A esposa de Timo, Herma, era a rainha ideal para Oliut. Cheia de virtudes e possuidora de uma beleza indescritível, fora cortejada por inúmeros príncipes antes que Timo a conquistasse após batalhar por isso.

Um filho era tudo o que queriam, mas levou muito tempo até que o conseguissem. Herma, mesmo muito fraca, abriu o mais brilhante sorriso ao segurar nos braços o mais novo integrante da família. Timo entrou no quarto afobado, e emocionou-se ao ver a mulher e o bebê, parando ao lado da cama. Ele não lembrava de se sentir tão bem desde que vencera a última batalha contra o rei do sul; ou de quando tomou por esposa a princesa do norte. Agora, com o seu pequeno herdeiro, teria a certeza de que sua parte de Oliut seria sempre honrada por pessoas do seu sangue. Treinaria o menino a batalhar e estraçalhar o inimigo, a proteger o leste de Oliut com unhas e dentes, e jamais sucumbir. Sua alegria por aquela criança era imensurável, parecia não caber no peito.

– Olhe, meu pequeno príncipe - Ele segurou a mãozinha do bebê, que esperneava e chorava a plenos pulmões no colo da mãe, envolto por uma manta verde-oliva. Se Timo prestasse atenção aos detalhes, veria que sua esposa estava muito mal; que arfava e pestanejava, a um passo do desmaio. Mas ele só tinha olhos para o filho. - Vai ser como o papai. Um guerreiro; um herói.

– Timo - Sussurrou Herma, quase de olhos fechados.

– E eu posso te ensinar a caçar...

– Timo - Chamou ela, uma segunda vez. A parteira os observava, aguardando para pegar a criança e levá-la para o banho. Timo ergueu os olhos avermelhados para ela. - Não se trata de seu príncipe, mas sim de sua princesa. E quero que a chame de Aggi, e que a eduque e que...

Ela ofegou, começando a gemer. A parteira correu ao seu encontro e recolheu a menina.

E foram essas as últimas palavras de Herma, a rainha do leste de Oliut.

Timo realizou o desejo da falecida esposa, batizando a criança com o nome que ela escolhera, mas não aceitava o fato de ter tido uma menina ao invés de um menino. Aggi foi criada por mucamas e mordomos, e tinha seus professores e orientadores pessoais. Mas ela não era feliz; sentia falta do seu pai, e queria desesperadamente sua mãe consigo.

Aggi não era uma garota normal, nem de longe. Tinha poderes além da conta, e ideias fabulosas por passar tempo demais sozinha. À noite, secretamente, ela montava uma maquete... Uma maquete mágica, com cachoeiras que se moviam, pássaros que gorjeavam e florestas bem espessas.

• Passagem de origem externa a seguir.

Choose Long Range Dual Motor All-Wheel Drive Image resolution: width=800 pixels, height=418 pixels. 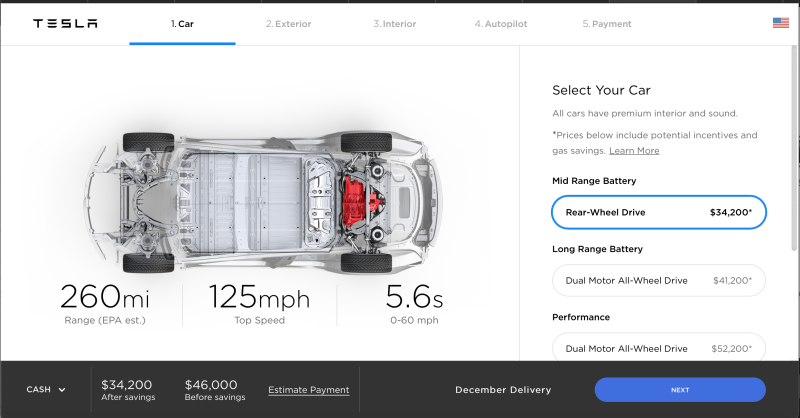coord(659,281)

Ela mal sabia, mas, do outro lado do mundo, na parte oeste de Oliut, vivia um menino exatamente igual a ela.

Nascido no mesmo dia e na mesma hora, seu nome era Igno. Ele era tão incomum quanto ela, e tinha ideias tão peculiares quanto. Também construía uma maquete nas horas vagas, mas, ao contrário, tinha seus pais muito presentes em sua vida.

– Você é meu pequeno herói - Repetia sua mãe, a rainha Yern, sempre que apertava suas bochechas ao encontrá-lo nos corredores do castelo.

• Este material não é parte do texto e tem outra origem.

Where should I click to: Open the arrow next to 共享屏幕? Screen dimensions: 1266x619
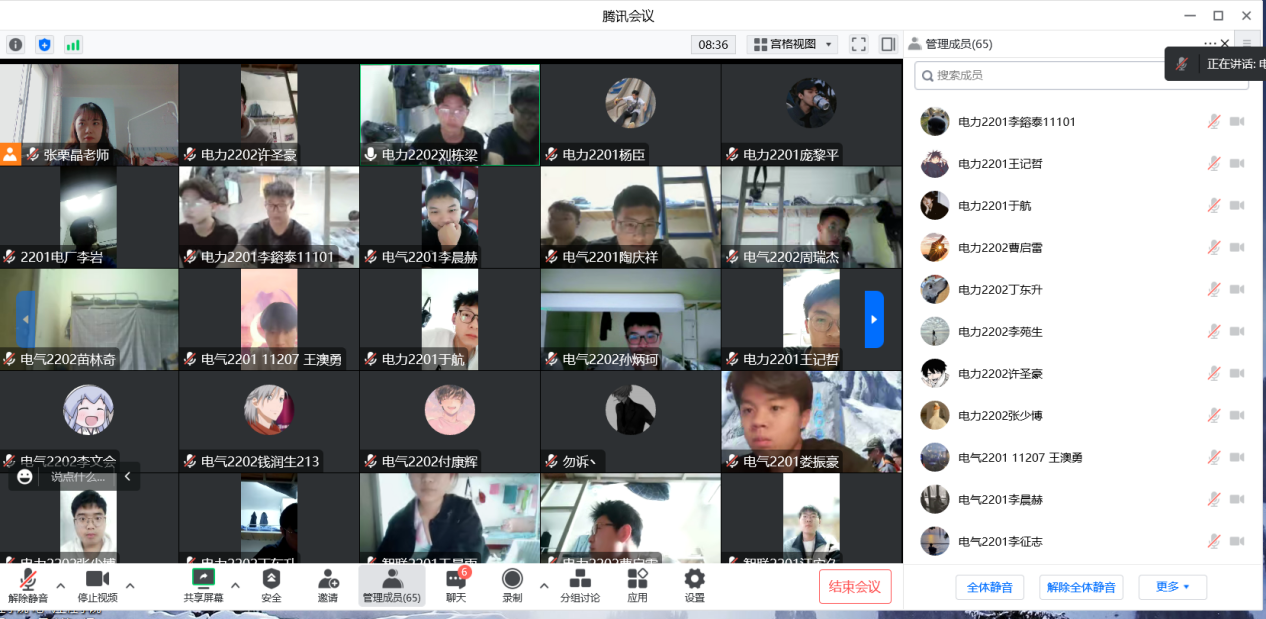tap(235, 589)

Mas Igno trazia seus próprios problemas: ele teria de se casar com uma moça da parte sul que ele nem mesmo conhecia. Mas esperava que pudesse haver outra saída; ele ainda tinha algo que o fazia acreditar que encontraria sua musa antes de se casar forçadamente, e que seria feliz, que fugiria com ela para muito longe. Ele tinha... esperança.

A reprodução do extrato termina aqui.